Мы, политические, не признавали правил, которые обязывали заключенных вставать при входе начальства и оставаться все время стоя, пока начальство торчит в камере. Я поэтому сел на табурет, как только вошел.
— Встать! — закричал Шольц.
Я не встал.
— Не встаете? Хотите узнать, что значит Шольц? Встать!
Я сидел.
Шольц опустил руку в карман, шагнул ко мне и тихо прошипел:
— Встать…
Я не успел ответить, как он ударил меня чем-то плоским и тяжелым по голове. Я потерял сознание.
Очнулся я от стука молотков: это забивали окно. Первое, что я ощутил, — это то, что день уходит, гаснет. Каждая приколоченная доска отнимала полоску света, камера темнела. Но чувствовалось, что темнота эта не настоящая и что за окном светлое небо.
Подумал: вот так и Столыпин заколачивает окна России, но ничего у него не выйдет.
Я поднялся с полу и сел на койку. Голову давила тупая боль. Все мое существо резал острый, как бы пилящий голод.
Огляделся вокруг: камера не очень сырая, стены не слезятся.
«Ну вот и приехали. Слезайте, голубчик. Дело больше никакое над вами не висит». Это досадное и раздражающее ощущение, когда после состояния тревожащей и возбуждающей постоянной занятости вдруг оказывается впереди ничем не наполненная пустая праздность.
Потянулись дни. Вначале время было почти недвижимое, потом оно стронулось с места, образовался поток, — стронувшись, поток побежал все быстрее и быстрее. Я угадывал по свету в узких щелях между досок смену дня и ночи.
Я размерил и разложил сутки на однообразно повторяющиеся отрезки применительно к подаче еды: до утреннего кипятка легкая гимнастика, после утреннего кипятка долгая, «большая прогулка» — хождение по диагонали камеры из угла в угол, хождение, перемежающееся короткими отдыхами на койке, — так почти до «обеда», то есть до приноса «баланды» и хлеба; потом лежание без мыслей и короткий сон; потом опять прогулка, затем «занятия», когда я экзаменовал себя и мысленно составлял конспекты прочитанных когда-то книжек. Так мне удалось, пожалуй, довольно точно воспроизвести план и ход мыслей двух самых моих любимых книг — ленинских «Что делать?» и «Две тактики». Потом ужин — баланда с куском хлеба, короткая прогулка по диагонали и легкая гимнастика, а затем сон или, точнее, затяжная, томящая бессонница.
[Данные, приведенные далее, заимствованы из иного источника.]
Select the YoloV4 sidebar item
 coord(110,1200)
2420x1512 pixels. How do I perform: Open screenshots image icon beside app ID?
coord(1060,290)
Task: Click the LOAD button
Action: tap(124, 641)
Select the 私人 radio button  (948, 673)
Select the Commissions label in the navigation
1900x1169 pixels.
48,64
Самое хорошее и увлекательное — это была «прогулка» после утреннего кипятка. В эти часы я делал строгий смотр своим мыслям и приводил в порядок строй своих боевых аргументов. Делалось это так: я восстанавливал перед собой доводы наших противников или по основным теоретическим взглядам, или по какому-либо специальному вопросу. Я находил у противников противоречия, несоответствие их доводов действительности, логические провалы, однако стараясь вскрыть в их аргументах самое сильное, и затем уж разбивал самый фундамент доводов, исходя из наших партийных положений.
Я радовался, испытывая силу и ничем не поколебимую убедительность нашей теории. Эти мысли были самые отрадные и самые светлые. От них мое мужество крепло и возрастало. Было похоже на то, что пьешь из чистого родника.